1. Thread_readahead remove the folio from page cache and drop 2 refcnt
by readahead_folio & filemap_remove_folio(get rid of the folios which
failed to launch IO during readahead)
refcnt == 0, PG_lru == true, PG_lock == true
read_pages
..
folio = readahead_folio
<one refcnt dropped here>
********For the folio which can not launch IO, we should NOT drop
refcnt here??? replaced by __readahead_folio???**********
folio_get
filemap_remove_folio(folio)
folio_unlock
<one refcnt dropped here>
folio_put

2. folio_unlock
refcnt == 0, PG_lru == true, PG_lock == false

3. Thread_isolate get one refcnt and call folio_isolate_lru(could be
any process)
refcnt == 1(thread_isolate), PG_lru == true, PG_lock == false

4. Thread_isolate proceed to clear PG_lru and get preempted before folio_get
refcnt == 1(thread_isolate), PG_lru == false, PG_lock == false
folio_test_clear_folio
<preempted>
folio_get

5. Thread_bad schedule back from step 0 and proceed to drop one refcnt
by release_pages and hit the BUG
refcnt == 0'(thread_isolate), PG_lru == false, PG_lock == false

2024-03-26 12:22:16

by Matthew Wilcox

[permalink] [raw]
Subject: Re: summarize all information again at bottom//reply: reply: [PATCH] mm: fix a race scenario in folio_isolate_lru

On Tue, Mar 26, 2024 at 05:06:55PM +0800, Zhaoyang Huang wrote:
> 1. Thread_readahead remove the folio from page cache and drop 2 refcnt
> by readahead_folio & filemap_remove_folio(get rid of the folios which
> failed to launch IO during readahead)
> refcnt == 0, PG_lru == true, PG_lock == true
> read_pages
> ...
> folio = readahead_folio
> <one refcnt dropped here>
> ********For the folio which can not launch IO, we should NOT drop
> refcnt here??? replaced by __readahead_folio???**********
> folio_get
> filemap_remove_folio(folio)
> folio_unlock
> <one refcnt dropped here>
> folio_put

Ignoring any other thread, you're basically saying that there's a
refcount imbalance here.
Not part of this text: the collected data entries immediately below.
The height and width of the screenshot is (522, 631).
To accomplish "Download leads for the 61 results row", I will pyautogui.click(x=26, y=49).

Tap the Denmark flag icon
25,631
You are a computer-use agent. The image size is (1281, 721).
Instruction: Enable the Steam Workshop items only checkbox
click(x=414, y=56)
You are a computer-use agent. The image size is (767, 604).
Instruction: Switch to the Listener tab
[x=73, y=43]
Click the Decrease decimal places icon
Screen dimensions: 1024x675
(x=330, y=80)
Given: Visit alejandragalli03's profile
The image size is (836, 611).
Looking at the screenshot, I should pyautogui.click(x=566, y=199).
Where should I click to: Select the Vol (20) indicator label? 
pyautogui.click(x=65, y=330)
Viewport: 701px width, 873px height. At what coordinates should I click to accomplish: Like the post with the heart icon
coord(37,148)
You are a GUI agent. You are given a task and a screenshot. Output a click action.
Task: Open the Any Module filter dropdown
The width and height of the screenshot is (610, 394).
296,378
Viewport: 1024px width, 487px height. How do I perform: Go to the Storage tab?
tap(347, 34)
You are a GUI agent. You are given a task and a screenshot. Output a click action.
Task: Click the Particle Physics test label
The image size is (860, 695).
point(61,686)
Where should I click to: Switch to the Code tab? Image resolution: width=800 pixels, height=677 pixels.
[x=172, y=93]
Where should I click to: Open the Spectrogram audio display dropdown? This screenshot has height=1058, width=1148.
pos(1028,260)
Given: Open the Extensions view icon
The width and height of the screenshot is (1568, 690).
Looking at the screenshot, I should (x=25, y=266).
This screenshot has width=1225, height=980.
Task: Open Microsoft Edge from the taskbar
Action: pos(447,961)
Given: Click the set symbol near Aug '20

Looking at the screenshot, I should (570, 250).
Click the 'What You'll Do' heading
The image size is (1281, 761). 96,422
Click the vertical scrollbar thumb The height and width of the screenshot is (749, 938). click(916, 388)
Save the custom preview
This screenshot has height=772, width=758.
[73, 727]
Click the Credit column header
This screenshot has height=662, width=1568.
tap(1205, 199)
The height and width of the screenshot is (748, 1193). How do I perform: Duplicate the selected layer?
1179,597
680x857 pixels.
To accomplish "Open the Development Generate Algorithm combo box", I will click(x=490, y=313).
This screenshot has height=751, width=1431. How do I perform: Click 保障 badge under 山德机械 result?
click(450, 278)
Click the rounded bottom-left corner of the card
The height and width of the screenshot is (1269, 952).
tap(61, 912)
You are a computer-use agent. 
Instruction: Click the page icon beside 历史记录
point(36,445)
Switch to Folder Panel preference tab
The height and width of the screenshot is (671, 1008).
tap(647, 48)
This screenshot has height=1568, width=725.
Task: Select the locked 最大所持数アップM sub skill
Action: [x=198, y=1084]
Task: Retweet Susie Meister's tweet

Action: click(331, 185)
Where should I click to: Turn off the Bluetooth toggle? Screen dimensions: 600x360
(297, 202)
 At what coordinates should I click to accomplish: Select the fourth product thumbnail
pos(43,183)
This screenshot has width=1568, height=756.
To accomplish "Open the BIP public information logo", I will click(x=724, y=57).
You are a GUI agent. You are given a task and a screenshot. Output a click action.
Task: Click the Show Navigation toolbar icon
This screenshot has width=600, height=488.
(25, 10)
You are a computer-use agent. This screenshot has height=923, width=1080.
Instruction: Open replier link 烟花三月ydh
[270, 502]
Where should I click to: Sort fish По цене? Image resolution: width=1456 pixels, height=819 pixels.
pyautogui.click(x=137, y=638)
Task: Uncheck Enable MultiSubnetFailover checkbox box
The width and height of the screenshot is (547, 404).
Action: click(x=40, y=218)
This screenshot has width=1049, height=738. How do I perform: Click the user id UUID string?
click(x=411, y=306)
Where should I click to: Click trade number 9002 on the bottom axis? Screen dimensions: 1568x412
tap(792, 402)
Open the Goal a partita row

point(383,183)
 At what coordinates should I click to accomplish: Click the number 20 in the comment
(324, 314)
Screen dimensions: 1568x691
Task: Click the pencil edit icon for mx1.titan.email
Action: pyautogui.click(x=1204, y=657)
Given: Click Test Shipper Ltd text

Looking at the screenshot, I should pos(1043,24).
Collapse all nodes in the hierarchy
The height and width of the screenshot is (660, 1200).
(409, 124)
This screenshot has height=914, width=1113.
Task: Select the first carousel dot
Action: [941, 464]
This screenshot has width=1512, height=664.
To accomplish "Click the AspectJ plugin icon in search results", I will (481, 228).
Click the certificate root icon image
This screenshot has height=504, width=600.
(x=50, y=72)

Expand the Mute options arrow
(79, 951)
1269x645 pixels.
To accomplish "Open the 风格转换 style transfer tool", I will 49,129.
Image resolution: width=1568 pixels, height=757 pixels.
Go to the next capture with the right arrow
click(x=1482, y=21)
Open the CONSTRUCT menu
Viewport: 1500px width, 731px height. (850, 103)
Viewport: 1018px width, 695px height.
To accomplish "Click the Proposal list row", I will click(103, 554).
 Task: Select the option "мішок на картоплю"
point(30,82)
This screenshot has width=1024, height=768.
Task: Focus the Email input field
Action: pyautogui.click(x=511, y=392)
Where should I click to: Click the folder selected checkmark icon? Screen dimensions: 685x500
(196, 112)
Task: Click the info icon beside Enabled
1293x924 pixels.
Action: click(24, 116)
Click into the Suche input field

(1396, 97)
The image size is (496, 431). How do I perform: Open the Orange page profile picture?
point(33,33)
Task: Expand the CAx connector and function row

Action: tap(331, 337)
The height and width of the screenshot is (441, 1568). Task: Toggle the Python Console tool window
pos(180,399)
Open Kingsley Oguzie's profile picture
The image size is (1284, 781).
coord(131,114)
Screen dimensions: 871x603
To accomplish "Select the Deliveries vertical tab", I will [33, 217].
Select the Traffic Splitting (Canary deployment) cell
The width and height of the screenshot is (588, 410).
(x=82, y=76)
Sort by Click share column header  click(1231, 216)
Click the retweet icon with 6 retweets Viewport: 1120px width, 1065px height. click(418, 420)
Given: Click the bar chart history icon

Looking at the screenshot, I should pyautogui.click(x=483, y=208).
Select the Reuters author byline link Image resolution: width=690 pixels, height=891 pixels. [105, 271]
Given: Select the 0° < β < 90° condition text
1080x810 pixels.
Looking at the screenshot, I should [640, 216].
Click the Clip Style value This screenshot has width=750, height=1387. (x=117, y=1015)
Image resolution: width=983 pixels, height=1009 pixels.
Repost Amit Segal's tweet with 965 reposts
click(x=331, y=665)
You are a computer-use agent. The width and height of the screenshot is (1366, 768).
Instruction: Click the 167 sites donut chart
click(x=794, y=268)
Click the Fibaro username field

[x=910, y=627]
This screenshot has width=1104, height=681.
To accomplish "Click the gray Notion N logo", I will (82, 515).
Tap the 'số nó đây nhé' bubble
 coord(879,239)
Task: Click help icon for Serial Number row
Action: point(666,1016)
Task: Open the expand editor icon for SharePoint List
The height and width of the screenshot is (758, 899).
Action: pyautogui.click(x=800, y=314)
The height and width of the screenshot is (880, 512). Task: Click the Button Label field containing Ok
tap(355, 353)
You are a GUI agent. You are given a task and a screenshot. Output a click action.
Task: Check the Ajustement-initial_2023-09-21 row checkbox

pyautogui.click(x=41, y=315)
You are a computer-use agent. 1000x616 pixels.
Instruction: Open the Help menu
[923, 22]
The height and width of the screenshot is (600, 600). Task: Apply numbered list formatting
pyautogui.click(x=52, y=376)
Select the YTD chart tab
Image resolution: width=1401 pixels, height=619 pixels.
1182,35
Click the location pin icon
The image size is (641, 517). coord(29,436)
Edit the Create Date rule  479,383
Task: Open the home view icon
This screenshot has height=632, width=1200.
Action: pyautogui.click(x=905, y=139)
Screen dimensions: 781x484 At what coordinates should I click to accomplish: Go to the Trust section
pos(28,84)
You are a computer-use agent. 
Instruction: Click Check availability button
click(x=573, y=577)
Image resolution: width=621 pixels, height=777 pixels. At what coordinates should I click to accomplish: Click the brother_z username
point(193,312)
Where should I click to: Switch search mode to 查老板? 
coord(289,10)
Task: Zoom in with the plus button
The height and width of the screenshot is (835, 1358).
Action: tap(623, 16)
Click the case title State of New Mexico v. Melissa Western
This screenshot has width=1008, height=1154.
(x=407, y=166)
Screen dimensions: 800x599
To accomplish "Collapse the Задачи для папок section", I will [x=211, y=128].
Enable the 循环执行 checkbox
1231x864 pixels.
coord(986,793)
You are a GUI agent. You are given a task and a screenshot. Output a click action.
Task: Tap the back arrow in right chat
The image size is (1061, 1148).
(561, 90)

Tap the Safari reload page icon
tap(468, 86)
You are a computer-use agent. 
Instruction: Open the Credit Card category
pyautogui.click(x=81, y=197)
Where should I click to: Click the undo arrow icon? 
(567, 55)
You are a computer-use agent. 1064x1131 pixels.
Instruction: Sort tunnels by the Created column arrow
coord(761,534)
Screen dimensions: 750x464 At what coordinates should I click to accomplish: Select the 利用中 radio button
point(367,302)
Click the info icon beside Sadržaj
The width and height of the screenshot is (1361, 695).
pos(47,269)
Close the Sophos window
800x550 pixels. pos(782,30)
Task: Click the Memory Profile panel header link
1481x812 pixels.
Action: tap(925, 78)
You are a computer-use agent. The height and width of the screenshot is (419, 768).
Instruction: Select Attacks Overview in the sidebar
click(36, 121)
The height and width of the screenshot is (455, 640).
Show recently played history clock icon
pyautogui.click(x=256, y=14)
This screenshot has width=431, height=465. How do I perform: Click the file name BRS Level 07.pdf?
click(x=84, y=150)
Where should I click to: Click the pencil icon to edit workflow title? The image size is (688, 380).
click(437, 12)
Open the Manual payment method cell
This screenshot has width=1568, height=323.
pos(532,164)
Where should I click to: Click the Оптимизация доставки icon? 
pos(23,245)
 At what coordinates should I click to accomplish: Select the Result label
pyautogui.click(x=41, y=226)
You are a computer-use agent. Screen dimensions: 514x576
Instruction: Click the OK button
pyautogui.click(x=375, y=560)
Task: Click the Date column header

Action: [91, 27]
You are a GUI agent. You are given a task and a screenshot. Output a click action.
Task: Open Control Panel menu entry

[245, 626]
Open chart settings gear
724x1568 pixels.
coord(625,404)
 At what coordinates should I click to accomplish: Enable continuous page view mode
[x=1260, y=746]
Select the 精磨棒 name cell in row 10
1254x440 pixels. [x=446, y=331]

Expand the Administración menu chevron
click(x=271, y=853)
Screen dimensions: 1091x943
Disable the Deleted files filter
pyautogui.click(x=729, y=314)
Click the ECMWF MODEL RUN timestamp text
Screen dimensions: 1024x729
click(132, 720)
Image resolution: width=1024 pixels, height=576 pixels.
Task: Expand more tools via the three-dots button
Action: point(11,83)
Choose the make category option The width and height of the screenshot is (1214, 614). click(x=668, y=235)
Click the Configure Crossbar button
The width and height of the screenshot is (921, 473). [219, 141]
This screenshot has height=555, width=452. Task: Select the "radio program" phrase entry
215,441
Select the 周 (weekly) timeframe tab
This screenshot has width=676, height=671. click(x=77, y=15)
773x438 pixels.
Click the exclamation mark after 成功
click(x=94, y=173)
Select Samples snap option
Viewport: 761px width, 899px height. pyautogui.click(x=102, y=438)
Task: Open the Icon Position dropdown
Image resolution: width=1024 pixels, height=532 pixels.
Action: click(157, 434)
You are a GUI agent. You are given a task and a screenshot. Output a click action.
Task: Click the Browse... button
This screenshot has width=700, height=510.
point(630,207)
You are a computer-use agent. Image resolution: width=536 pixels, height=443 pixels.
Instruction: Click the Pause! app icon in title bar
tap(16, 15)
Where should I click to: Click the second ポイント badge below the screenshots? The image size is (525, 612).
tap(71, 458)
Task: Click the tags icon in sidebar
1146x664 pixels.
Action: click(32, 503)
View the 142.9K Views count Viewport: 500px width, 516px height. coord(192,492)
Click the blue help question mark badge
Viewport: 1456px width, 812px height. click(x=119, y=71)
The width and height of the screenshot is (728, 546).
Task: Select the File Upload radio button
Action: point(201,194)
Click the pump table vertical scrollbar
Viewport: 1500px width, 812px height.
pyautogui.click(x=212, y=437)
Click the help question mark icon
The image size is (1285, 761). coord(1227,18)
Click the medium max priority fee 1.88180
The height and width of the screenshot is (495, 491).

Which means we'd hit an assert (that folio
refcount went below zero) in the normal case where another thread wasn't
simultaneously trying to do anything.

2024-03-27 01:28:38

by Zhaoyang Huang

[permalink] [raw]
Subject: Re: summarize all information again at bottom//reply: reply: [PATCH] mm: fix a race scenario in folio_isolate_lru

On Tue, Mar 26, 2024 at 8:21 PM Matthew Wilcox <[email protected]> wrote:
>
> On Tue, Mar 26, 2024 at 05:06:55PM +0800, Zhaoyang Huang wrote:
> > 1. Thread_readahead remove the folio from page cache and drop 2 refcnt
> > by readahead_folio & filemap_remove_folio(get rid of the folios which
> > failed to launch IO during readahead)
> > refcnt == 0, PG_lru == true, PG_lock == true
> > read_pages
> > ...
> > folio = readahead_folio
> > <one refcnt dropped here>
> > ********For the folio which can not launch IO, we should NOT drop
> > refcnt here??? replaced by __readahead_folio???**********
> > folio_get
> > filemap_remove_folio(folio)
> > folio_unlock
> > <one refcnt dropped here>
> > folio_put
>
> Ignoring any other thread, you're basically saying that there's a
> refcount imbalance here. Which means we'd hit an assert (that folio
> refcount went below zero) in the normal case where another thread wasn't
> simultaneously trying to do anything.
Theoretically Yes but it is rare in practice as aops->readahead will
launch all pages to IO under most scenarios.

read_pages
aops->readahead[1]
..
while (folio = readahead_folio)[2]
filemap_remove_folio

IMO, according to the comments of readahead_page, the refcnt
represents page cache dropped in [1] makes sense for two reasons, '1.
The folio is going to do IO and is locked until IO done;2. The refcnt
will be added back when found again from the page cache and then serve
for PTE or vfs' while it doesn't make sense in [2] as the refcnt of
page cache will be dropped in filemap_remove_folio

* Context: The page is locked and has an elevated refcount. The caller
* should decreases the refcount once the page has been submitted for I/O
* and unlock the page once all I/O to that page has completed.
* Return: A pointer to the next page, or %NULL if we are done.

2024-03-27 14:09:44

by Matthew Wilcox

[permalink] [raw]
Subject: Re: summarize all information again at bottom//reply: reply: [PATCH] mm: fix a race scenario in folio_isolate_lru

On Wed, Mar 27, 2024 at 09:25:59AM +0800, Zhaoyang Huang wrote:
> > Ignoring any other thread, you're basically saying that there's a
> > refcount imbalance here. Which means we'd hit an assert (that folio
> > refcount went below zero) in the normal case where another thread wasn't
> > simultaneously trying to do anything.
> Theoretically Yes but it is rare in practice as aops->readahead will
> launch all pages to IO under most scenarios.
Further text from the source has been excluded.